Говоря о «средневековом обществе» и «духе Средневековья» в противоположность «капиталистическому обществу», мы имеем дело с идеальными типами. На самом деле, конечно, Средние века не окончились внезапно в один момент и современное общество не возникло в другой. Все экономические и общественные силы, характеризующие современное общество, уже развивались в XII, XIII, XIV столетиях. В позднее Средневековье возрастала роль капитала, как и антагонизм между общественными классами в городах. Как всегда в истории, все элементы новой социальной системы уже развились при прежнем порядке, на смену которому пришел новый. Хотя важно видеть, как много современных элементов существовало в позднем Средневековье и как много средневековых продолжают существовать сейчас; однако понимание исторического процесса застопорится, если подчеркивать непрерывность их существования, пытаться минимизировать фундаментальные различия между средневековым и современным обществом или отвергать концепции «средневекового общества» и «капиталистического общества» как ненаучные. Такие попытки под видом научной объективности и точности сводят социологические исследования к сбору бесчисленных деталей и мешают пониманию структуры общества и его динамики.
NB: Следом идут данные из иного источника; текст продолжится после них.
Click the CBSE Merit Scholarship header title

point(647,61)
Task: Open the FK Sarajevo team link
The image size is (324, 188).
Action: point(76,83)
Что отличает средневековое общество от современного, так это отсутствие индивидуальной свободы. В ранний период каждый был прикован к своей роли в общественном порядке. У человека почти не было шанса перейти из одного социального класса в другой, он даже в географическом смысле был ограничен – трудно было перебраться из одного города в другой или из одной страны в другую. За немногими исключениями человек должен был оставаться там, где был рожден. Человек часто был лишен возможности даже одеваться, так, как хотел, и есть то, что ему нравилось. Ремесленник был обязан продавать произведенное им по установленной цене, а крестьянин – в определенном месте: на рынке города. Члену гильдии было запрещено раскрывать какие-либо технические секреты своего производства любому, кто не являлся членом той же гильдии; он был обязан разделять с членами своей гильдии всякое выгодное предложение по приобретению сырья. Личная, экономическая и общественная жизнь регламентировалась правилами и обязательствами практически во всех сферах деятельности без исключений.
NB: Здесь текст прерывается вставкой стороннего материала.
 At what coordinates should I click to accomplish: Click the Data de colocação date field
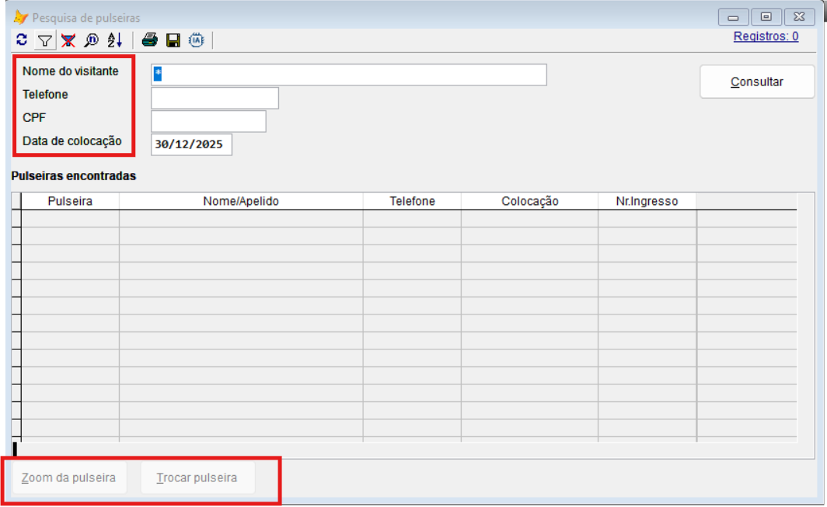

Однако хотя человек не был свободен в современном значении слова, он не был ни одинок, ни изолирован. Имея определенное, неизменное и не подвергаемое сомнению место в обществе с момента рождения, индивид был укоренен в структурированном целом; тем самым его жизнь имела значение, не оставлявшее места и нужды в сомнениях. Человек оставался идентичен своей роли в обществе: он был крестьянином, ремесленником, рыцарем, а не индивидом, по воле случая имевшим то или иное занятие. Социальный порядок воспринимался как естественный, и определенное место в нем давало ощущение безопасности и принадлежности. Существовала очень небольшая конкуренция. Человек рождался с неким экономическим положением, которое гарантировало средства к существованию в соответствии с традицией, точно так же, как и экономические обязательства по отношению к вышестоящему в социальной иерархии. Однако в пределах своего общественного положения индивид на самом деле пользовался большой свободой самовыражения в труде и в эмоциональной жизни. Хотя индивидуализма в современном смысле – неограниченного выбора между многими вариантами образа жизни (выбора, в значительной мере абстрактного) – не существовало, имели место проявления значительного конкретного индивидуализма в реальной жизни.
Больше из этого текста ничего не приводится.